Transcriptional Programs of Circuit Assembly in the Drosophila Visual System.

机构信息

Department of Biological Chemistry, Howard Hughes Medical Institute, David Geffen School of Medicine, University of California, Los Angeles, Los Angeles, CA 90095, USA.
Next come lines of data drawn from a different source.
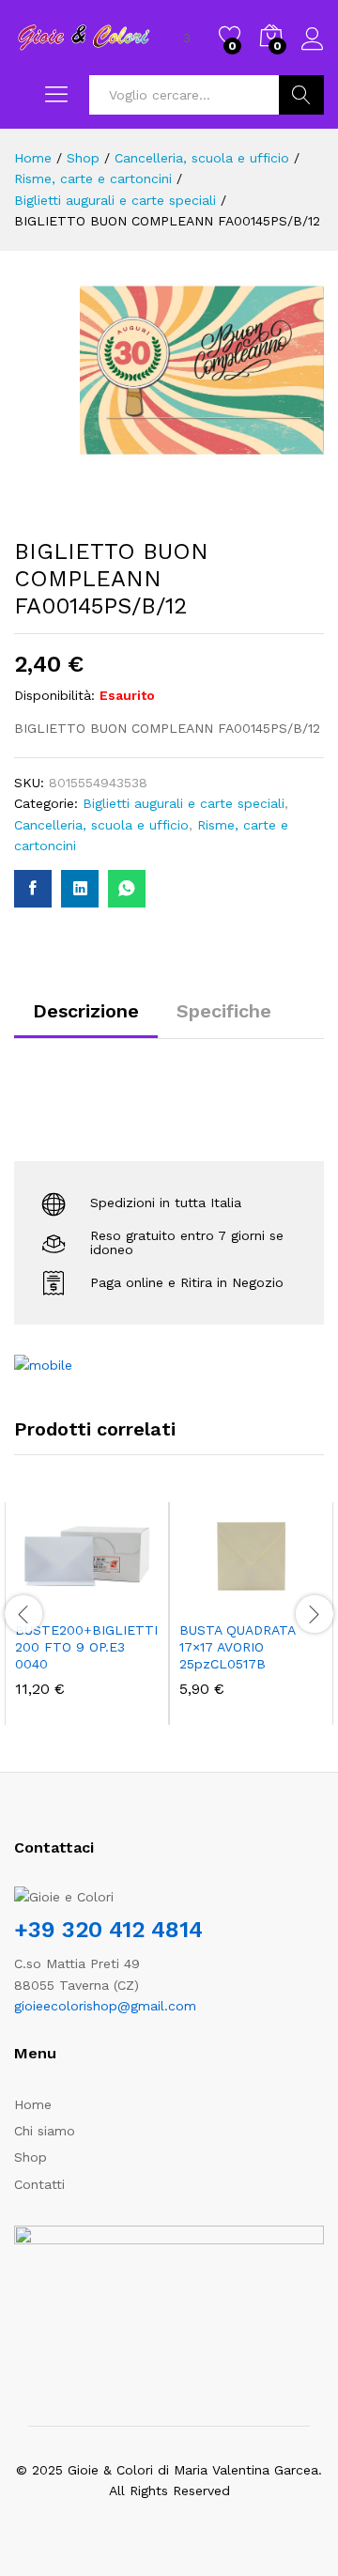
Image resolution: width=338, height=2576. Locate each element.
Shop (30, 2157)
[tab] (86, 1019)
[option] (87, 1613)
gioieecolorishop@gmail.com (105, 2005)
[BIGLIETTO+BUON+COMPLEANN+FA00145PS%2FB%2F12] (80, 889)
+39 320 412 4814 (108, 1929)
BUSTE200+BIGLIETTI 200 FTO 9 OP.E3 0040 (86, 1646)
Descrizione (86, 1010)
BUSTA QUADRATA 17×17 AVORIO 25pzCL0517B (237, 1646)
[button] (41, 1599)
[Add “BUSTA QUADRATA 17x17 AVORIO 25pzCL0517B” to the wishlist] (292, 1599)
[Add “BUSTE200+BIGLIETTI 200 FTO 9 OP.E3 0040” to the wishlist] (128, 1599)
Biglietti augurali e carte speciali (183, 803)
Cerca (301, 95)
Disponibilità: (54, 695)
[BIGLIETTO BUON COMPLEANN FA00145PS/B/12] (33, 889)
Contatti (39, 2184)
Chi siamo (44, 2130)
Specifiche (224, 1010)
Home (33, 2104)
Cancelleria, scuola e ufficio (101, 824)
Department of Biological Chemistry, Howard Hughes Medical Institute, David Geffen School of Medicine, University of California, Los Angeles, Los Angeles, CA 90095, USA; Neuroscience Interdepartmental Program, University of California, Los Angeles, Los Angeles, CA 90095, USA.

出版信息

Neuron. 2020 Dec 23;108(6):1045-1057.e6. doi: 10.1016/j.neuron.2020.10.006. Epub 2020 Oct 29.

Abstract

Precise patterns of synaptic connections between neurons are encoded in their genetic programs. Here, we use single-cell RNA sequencing to profile neuronal transcriptomes at multiple stages in the developing Drosophila visual system. We devise an efficient strategy for profiling neurons at multiple time points in a single pool, thereby minimizing batch effects and maximizing the reliability of time-course data. A transcriptional atlas spanning multiple stages is generated, including more than 150 distinct neuronal populations; of these, 88 are followed through synaptogenesis. This analysis reveals a common (pan-neuronal) program unfolding in highly coordinated fashion in all neurons, including genes encoding proteins comprising the core synaptic machinery and membrane excitability. This program is overlaid by cell-type-specific programs with diverse cell recognition molecules expressed in different combinations and at different times. We propose that a pan-neuronal program endows neurons with the competence to form synapses and that cell-type-specific programs control synaptic specificity.

摘要

神经元之间精确的突触连接模式被编码在它们的遗传程序中。在这里,我们使用单细胞 RNA 测序来描绘果蝇视觉系统发育过程中的多个阶段的神经元转录组。我们设计了一种在单个池中共检测多个时间点的有效策略,从而最大限度地减少批次效应并提高时间过程数据的可靠性。生成了一个跨越多个阶段的转录图谱,包括 150 多个不同的神经元群体;其中 88 个是通过突触发生追踪的。该分析揭示了一个共同的(全神经元)程序,在所有神经元中以高度协调的方式展开,包括编码构成核心突触机制和膜兴奋性的蛋白质的基因。该程序被具有不同组合和不同时间表达的不同细胞识别分子的细胞类型特异性程序所覆盖。我们提出,一个全神经元程序赋予神经元形成突触的能力,而细胞类型特异性程序控制突触特异性。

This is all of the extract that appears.